Спасать положение пришлось главе департамента печати рейха доктору Отто Дитриху. Результат получился удручающе жалкий. Он не придумал ничего лучше, чем предложить распространить слух, что Гесс стал жертвой несчастного случая, когда выполнял задание над вражеской территорией. Оставшееся без руководителя министерство пропаганды возражало, поскольку опровергнуть подобную версию не составляло особого труда. Тогда Дитрих придумал иное объяснение: мол, на Гесса нашло помрачение рассудка, и он, движимый своими пацифистскими убеждениями, улетел в Англию. Более того, следовало добавить, что его нельзя считать изменником и перебежчиком, так как ему просто-напросто нечего выдавать противнику.
Когда Геббельс прочитал придуманное Дитрихом объяснение, с ним случился приступ истерии. Как можно было сказать, что Гесс, бывший заместителем самого фюрера, сумасшедший? И какие после этого мысли возникнут в умах немецких обывателей? Не станут ли они спрашивать себя: а может быть, все окружение Гитлера состоит сплошь из душевнобольных? Однако прекрасно отлаженный механизм министерства пропаганды уже заработал, и эта версия успела облететь весь мир еще до того, как англичане сообщили, что Гесс приземлился в Шотландии. Таким образом, геббельсовским пропагандистам, по крайней мере, удалось первыми распространить сенсационную новость.
Геббельс придерживался того мнения, что Гесс не мог нанести по престижу Третьего рейха более сокрушительный удар. Он даже называл поступок Гесса более тяжким преступлением, чем бегство с поля боя[76]. Позднее он пересказал Якобсу свой разговор с Гитлером во время долгой прогулки по саду рейхсканцелярии. По его словам, он снова расспрашивал Гитлера о случае с Гессом, и тот подтвердил, что незадолго до своего бегства в Англию Гесс заходил к нему. Гесс спросил фюрера, не изменил ли он свое намерение продолжать войну с Англией, на что Гитлер ответил отрицательно.
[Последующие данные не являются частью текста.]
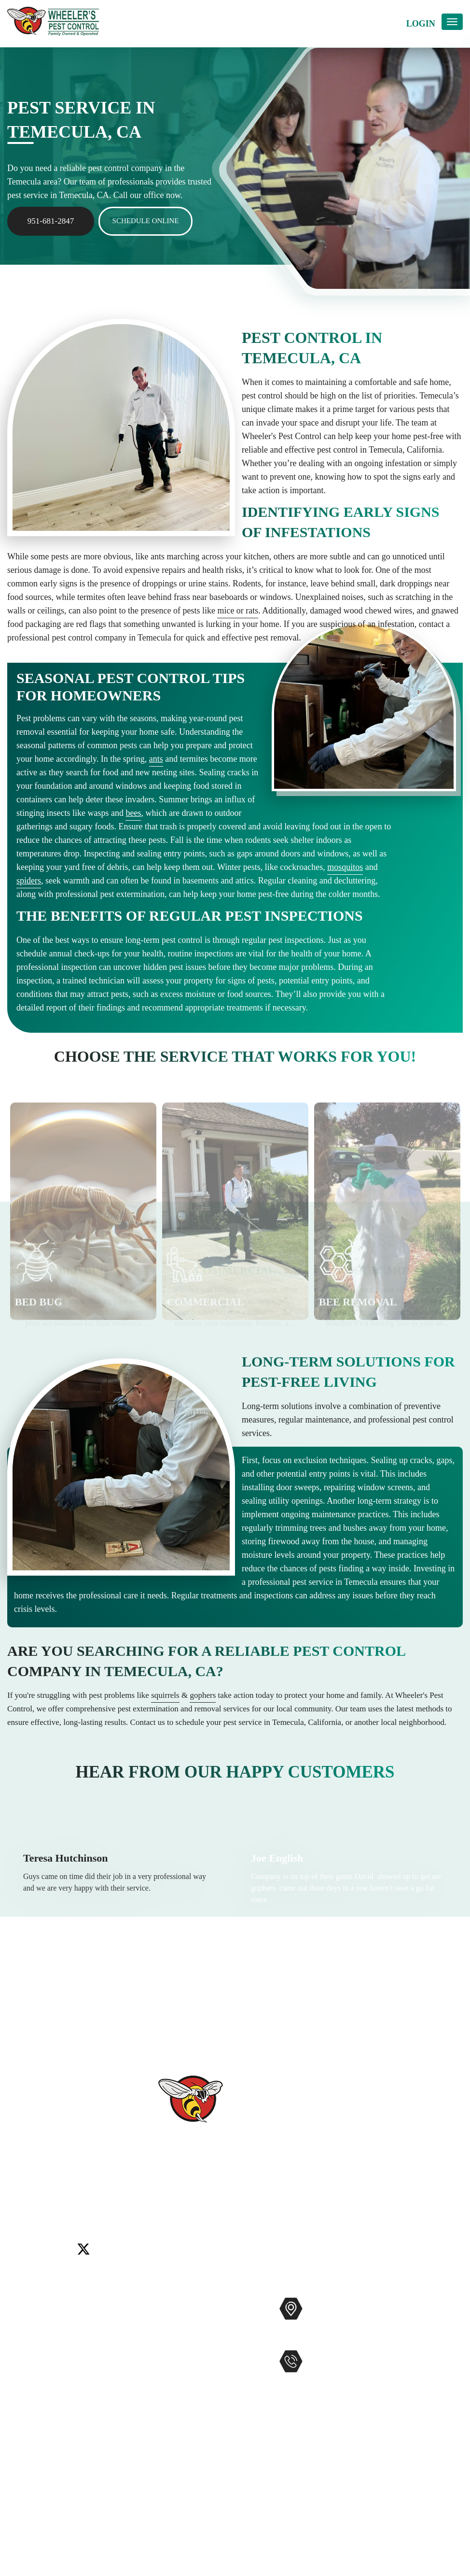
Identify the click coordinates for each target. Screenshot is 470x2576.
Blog (15, 2382)
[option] (83, 1236)
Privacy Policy (32, 2459)
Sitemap (21, 2444)
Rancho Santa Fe (130, 2202)
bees (133, 813)
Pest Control (159, 2304)
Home (17, 2305)
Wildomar (214, 2202)
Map (315, 2338)
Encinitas (413, 2191)
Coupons (22, 2398)
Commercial (159, 2320)
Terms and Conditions (45, 2475)
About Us (24, 2336)
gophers (203, 1695)
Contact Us (26, 2367)
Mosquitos (156, 2335)
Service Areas (31, 2413)
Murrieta (84, 2202)
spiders (28, 880)
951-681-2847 (51, 221)
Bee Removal (161, 2351)
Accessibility (30, 2429)
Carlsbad (347, 2191)
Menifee (52, 2202)
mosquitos (345, 867)
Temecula (178, 2202)
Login (420, 23)
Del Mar (379, 2191)
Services (22, 2320)
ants (156, 759)
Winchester (253, 2202)
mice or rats (237, 610)
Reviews (22, 2351)
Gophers (153, 2366)
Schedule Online (145, 221)
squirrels (165, 1695)
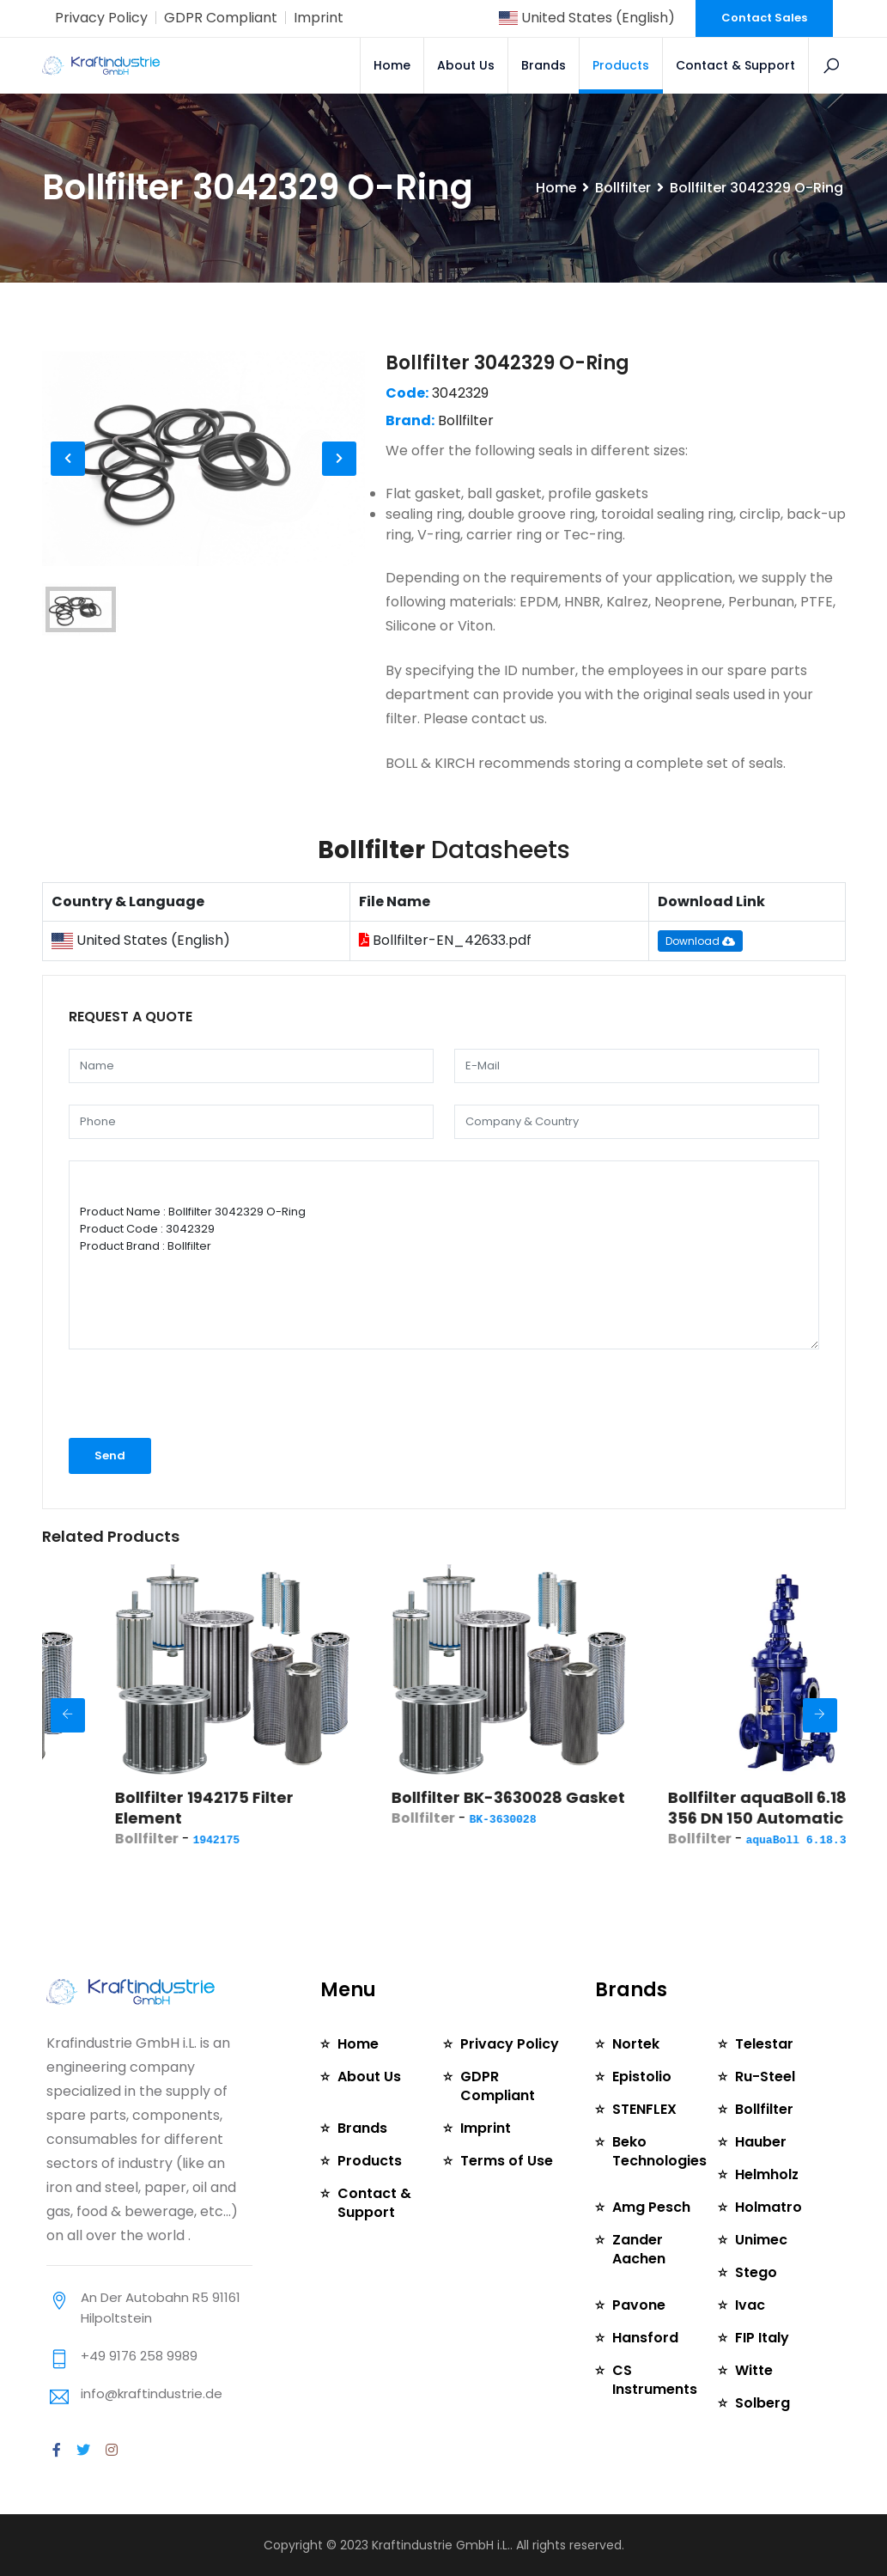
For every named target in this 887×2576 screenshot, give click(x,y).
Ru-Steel (765, 2076)
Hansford (645, 2338)
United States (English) (586, 17)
Тогда Гесс решил на свой страх и риск полететь в Англию и выступить в качестве посредника[77]. Геббельс добавил от себя, что Гесс нанес делу рейха ущерб, размеры которого трудно сразу оценить.
Через несколько недель после странного поступка Гесса германские войска вторглись в Советскую Россию. Геббельс наверняка знал о планах войны задолго до вторжения, возможно, еще с декабря 1940 года, когда Гитлер отдал приказ о начале тайных приготовлений к нападению на СССР[78], а может быть, только со 2 февраля 1941 года, когда состоялось первое совещание Гитлера с генеральным штабом, касавшееся кампании на Востоке.
Ни один из министров или советников Гитлера, оставшихся в живых после разгрома Германии и со временем давших показания на Нюрнбергском процессе, не одобрял войну с Россией. У Геббельса не было возможности высказать свое мнение, но и у него, скорее всего, нашлись бы свои возражения. Его сотрудники вспоминали, что в первые месяцы 1941 года он был, как никогда, взвинченным и раздражался из-за любого пустяка. Часто во время интервью или совещания он восклицал: «Если бы следующие несколько месяцев уже были позади!», но он никогда и никому не объяснял причины своего дурного расположения духа. Некоторым казалось, что его беспокоила безуспешная борьба с Англией, которая шла вопреки расчетам военных. Однако нам представляется более вероятным, что его тревожили мысли о предстоящей войне с Россией. В своей последней книге «Час решения» Освальд Шпенглер, на чье мнение так полагался Геббельс, всячески предостерегал от похода на Россию.